The word Mincha literally means present, gift or offering. Normally at Mincha on Yom Kippur you may experience a Torah service, with a reading either about forbidden relationships or about being a holy people (I prefer the latter) and Haftarah Yonah/Jonah, either with a traditional or an experimental presentation, and end with an Amidah. Today … not!
I wrote this SpeakChorus, Marginalization as Opportunity, several years ago. I first workshopped it at Limmud Vancouver in April 2018 and have wanted to share it with my Or Shalom community for a long time. Finally I was bold enough to bring it to Rabbi Hannah. We searched for an appropriate time and venue and settled on Yom Kippur Mincha! Why?

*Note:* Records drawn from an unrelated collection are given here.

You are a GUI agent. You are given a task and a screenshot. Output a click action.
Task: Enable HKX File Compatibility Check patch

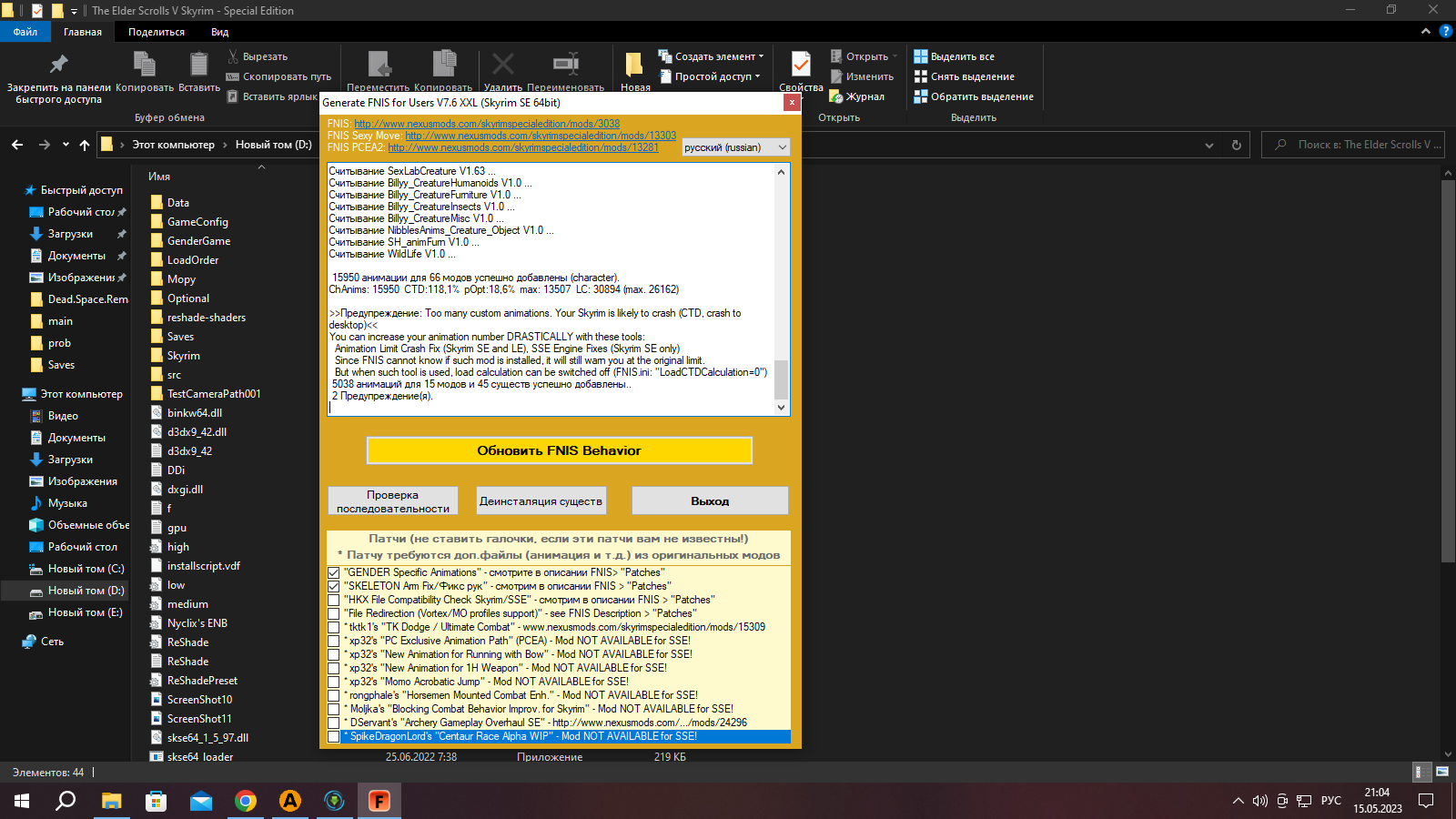[x=334, y=601]
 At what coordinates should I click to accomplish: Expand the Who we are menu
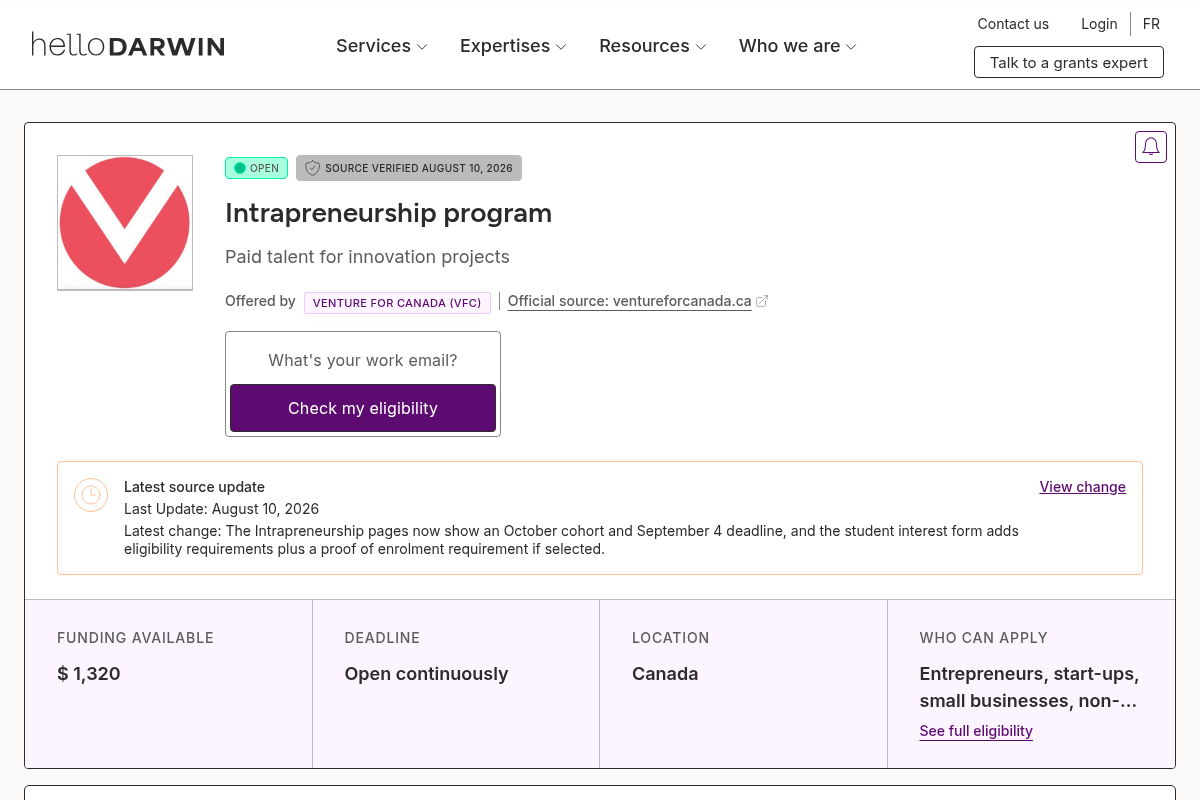click(798, 46)
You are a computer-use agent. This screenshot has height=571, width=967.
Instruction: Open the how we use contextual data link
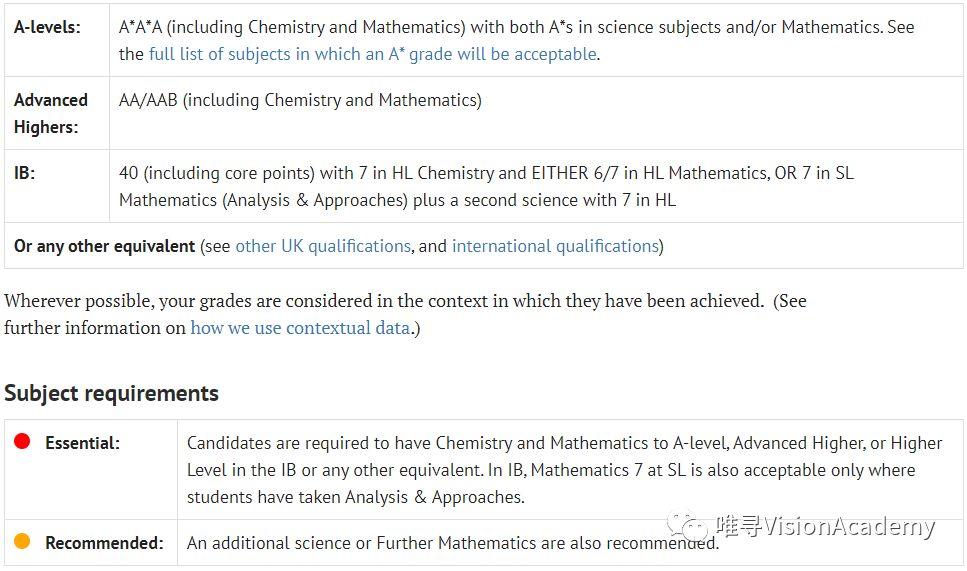click(x=300, y=328)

On Yom Kippur at Mincha our focus is on the Prophet Jonah. He is reputed to be the only successful prophet in the Biblical canon, because he managed to effect change. That’s the goal of prophecy. Prophets, Nevi’im, were the Mouth of God, delivering God’s messages or teachings, and exhorting the people to change their ways to create the just society God desired for them … or else! According to the Talmud there were seven women prophets: Sarah, Miriam, Devorah, Hannah (mother of Samuel), Abigail (a wife of King David) and Huldah (from the time of Jeremiah). The age of prophecy is said to have ended with Malachi. But, the age of transformation did not.

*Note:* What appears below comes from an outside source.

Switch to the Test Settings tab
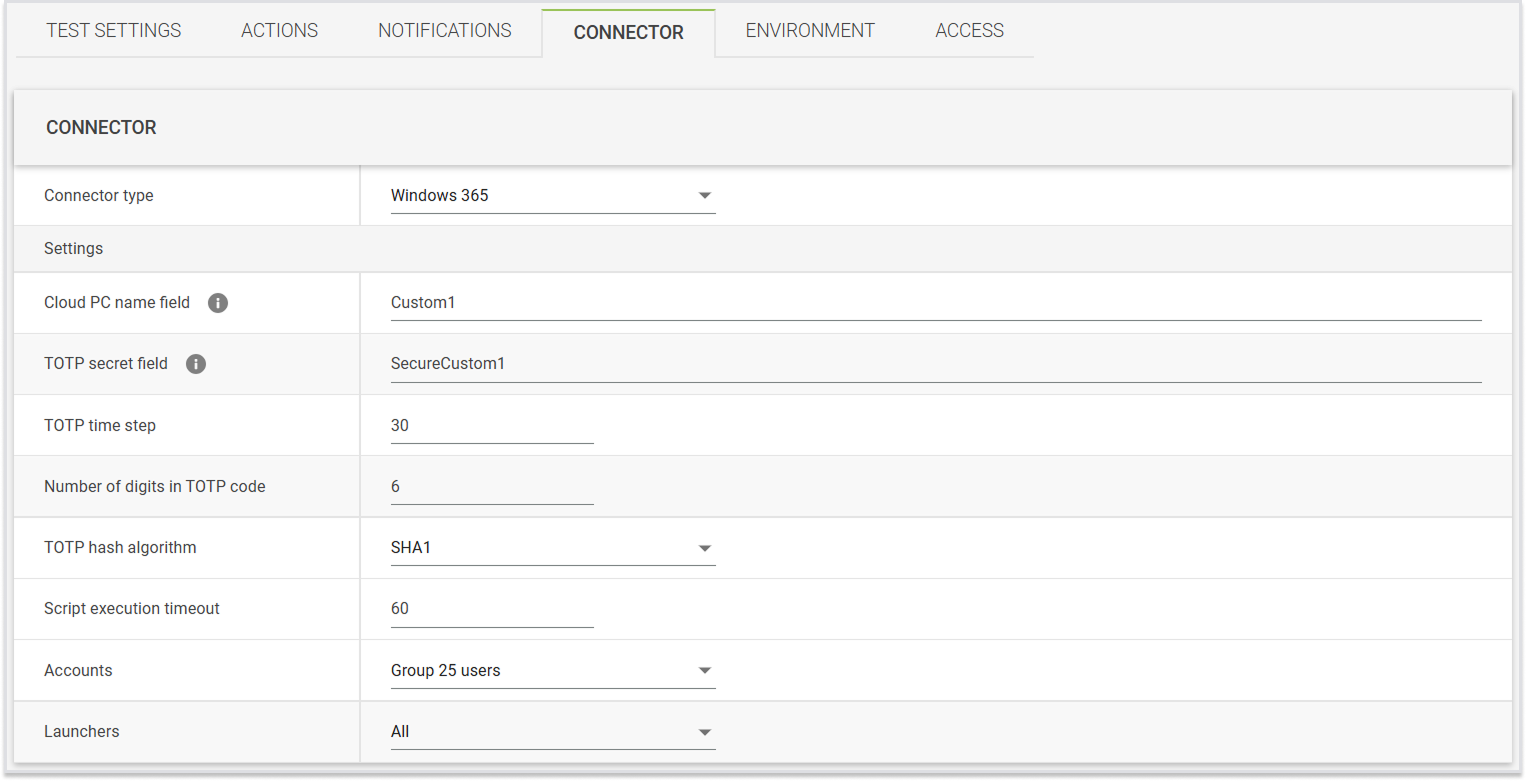 (x=114, y=31)
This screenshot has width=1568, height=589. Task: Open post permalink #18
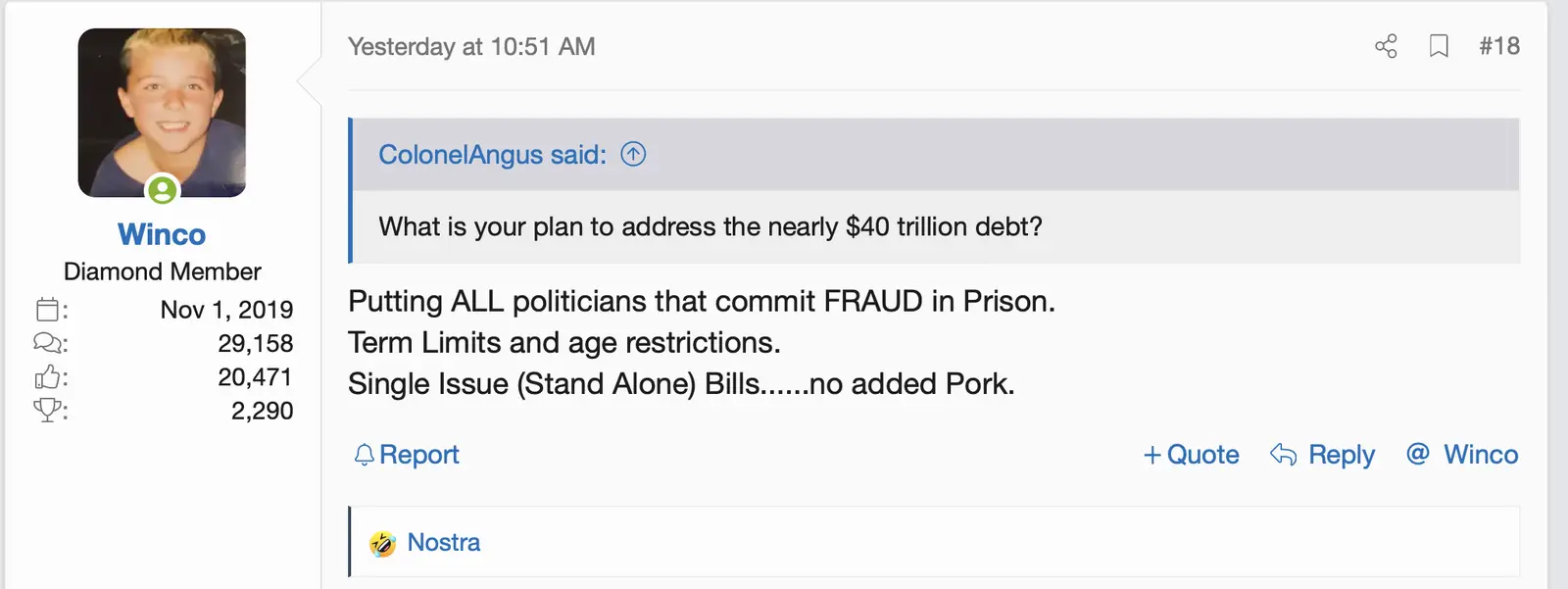click(1499, 46)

Ten speakers and six singers, all from Or Shalom, workshopped, rehearsed, and refined the SpeakChorus under the professional tutelage of director, Jane Heyman. Supplemented by Rabbi Hannah and a respected elder, we were all very proud of what we accomplished and were very moved by the experience. You can enjoy the results of our efforts SpeakChorus here.
The women you will hear from in this performance piece lived in 19th century Eastern European shtetls at a time of great change. They were prophets of their age - they saw the future and were agents of social change.